With that said, creating a clear standard for what level of cooperation will be necessary and what exactly warrants notification will be vital. In the former case, the order should mandate that contracts explicitly spell out data retention and preservation obligations of government suppliers, as well as providing confidentiality guarantees and liability waivers for companies that make good-faith efforts to meet them. In the latter case, not every malicious network activity necessarily warrants government notification, and some observers have already noted that this requirement could cause alert fatigue. The order should thus establish clear thresholds for reporting—mapped directly to the successor regime to PPD-41—to avoid creating yet another standard.

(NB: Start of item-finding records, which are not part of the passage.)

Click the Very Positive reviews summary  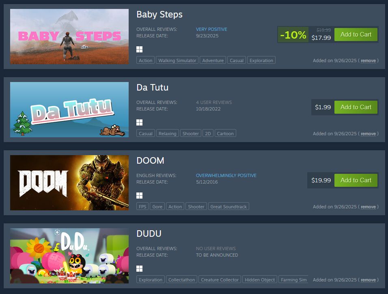[x=211, y=29]
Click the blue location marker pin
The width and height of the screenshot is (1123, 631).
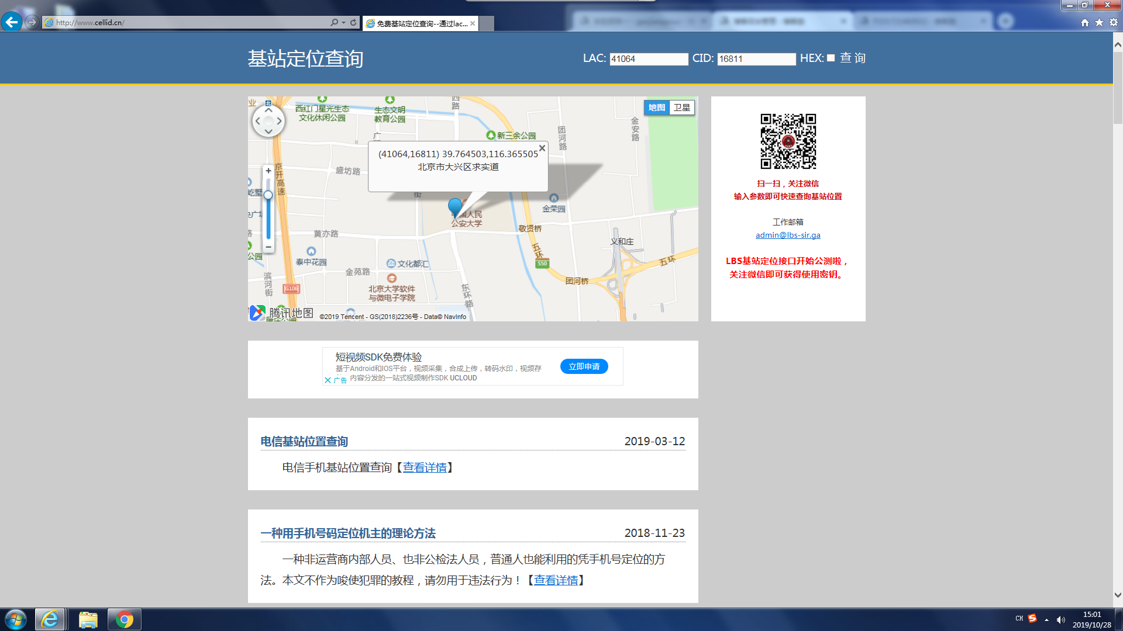coord(454,206)
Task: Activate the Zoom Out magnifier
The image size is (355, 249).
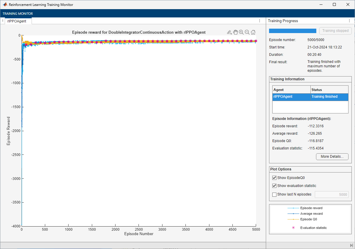Action: coord(247,32)
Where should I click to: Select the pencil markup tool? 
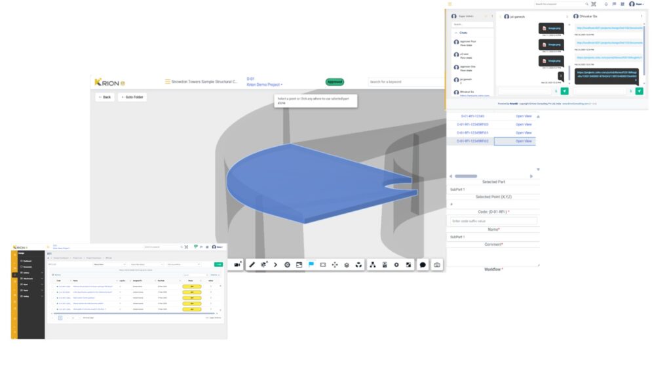(252, 265)
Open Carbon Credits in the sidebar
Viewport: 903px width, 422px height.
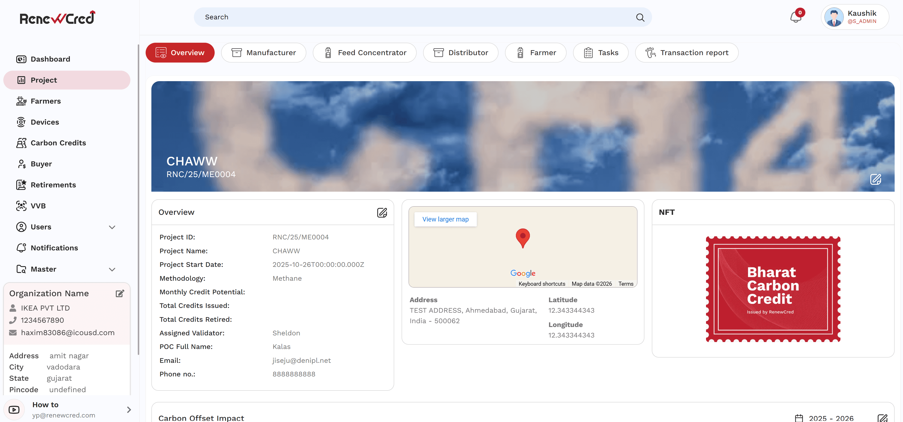[x=58, y=143]
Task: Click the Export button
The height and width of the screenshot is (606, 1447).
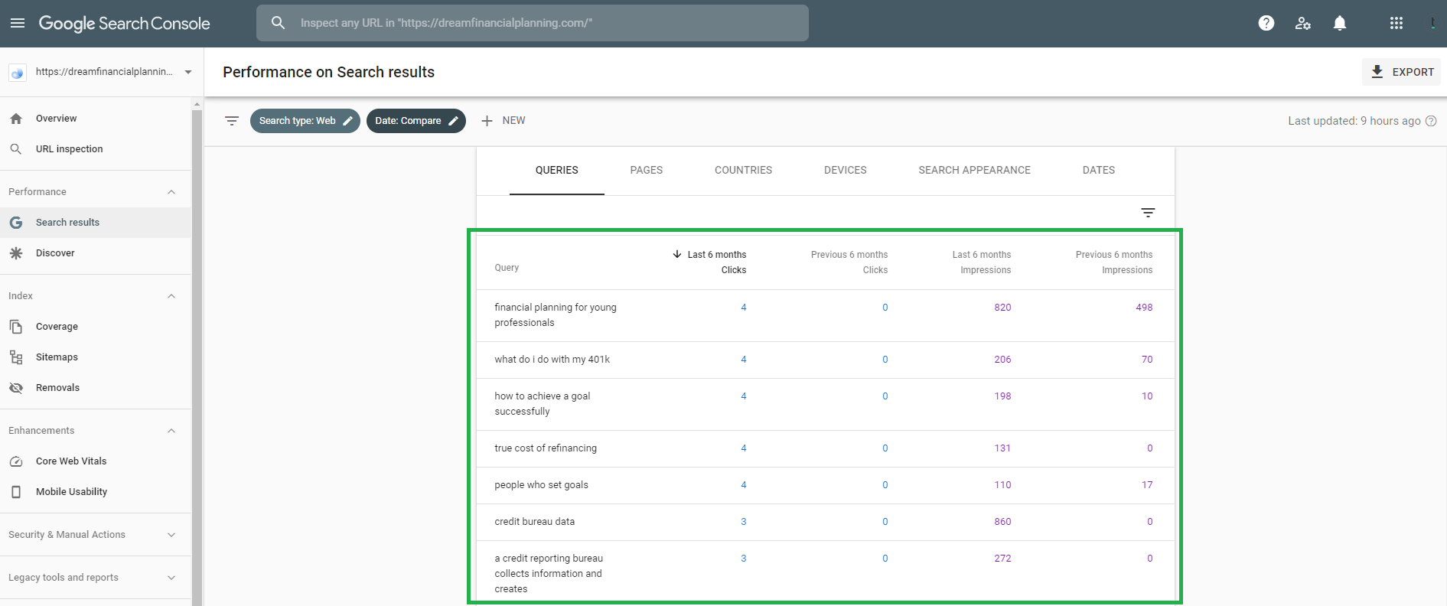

On the note of duplication, the Securities and Exchange Commission (SEC) requires publicly traded companies (including many government contractors) to file formal public disclosures about “material” cybersecurity incidents. This standard is still somewhat unclear, leading to broad variations in reporting, and may be different from the bar set by the new executive order. The order should thus direct the SEC to define “materiality” in terms of the precise thresholds spelled out by the PPD-41 successor regime. Thus, a publicly traded firm selling software to the government that suffers a breach would have to expend fewer resources determining—and complying with—its various reporting obligations. Doing so will help to reduce the patchwork of requirements with which heavily regulated companies must contend, allowing them to focus more on cybersecurity risk management than on redundant compliance-related tasks.
Make no mistake: clear direction from the president on software security is a pressing need. Executive action is a good first step toward setting the tone across the entire federal government and ensuring unity of effort. Preventing the establishment of perverse incentives when it comes to cybersecurity is equally important. Apparently in response to the aforementioned private-sector concerns, the White House wisely appears to be considering a period in which the requirements would be nonbinding, allowing for feedback from the industry and academia. Taking into account the views of technology experts will help tailor any such requirements appropriately and allow both the government and the private sector to focus on actual information security risk versus complying with yet another set of well-intentioned but onerous requirements.
PTC, the author’s employer and a publicly traded company, sells software to the United States Government. Microsoft is a PTC partner. The views expressed in this article, however, do not necessarily reflect the official policy or position of PTC, Microsoft, or the United States Government.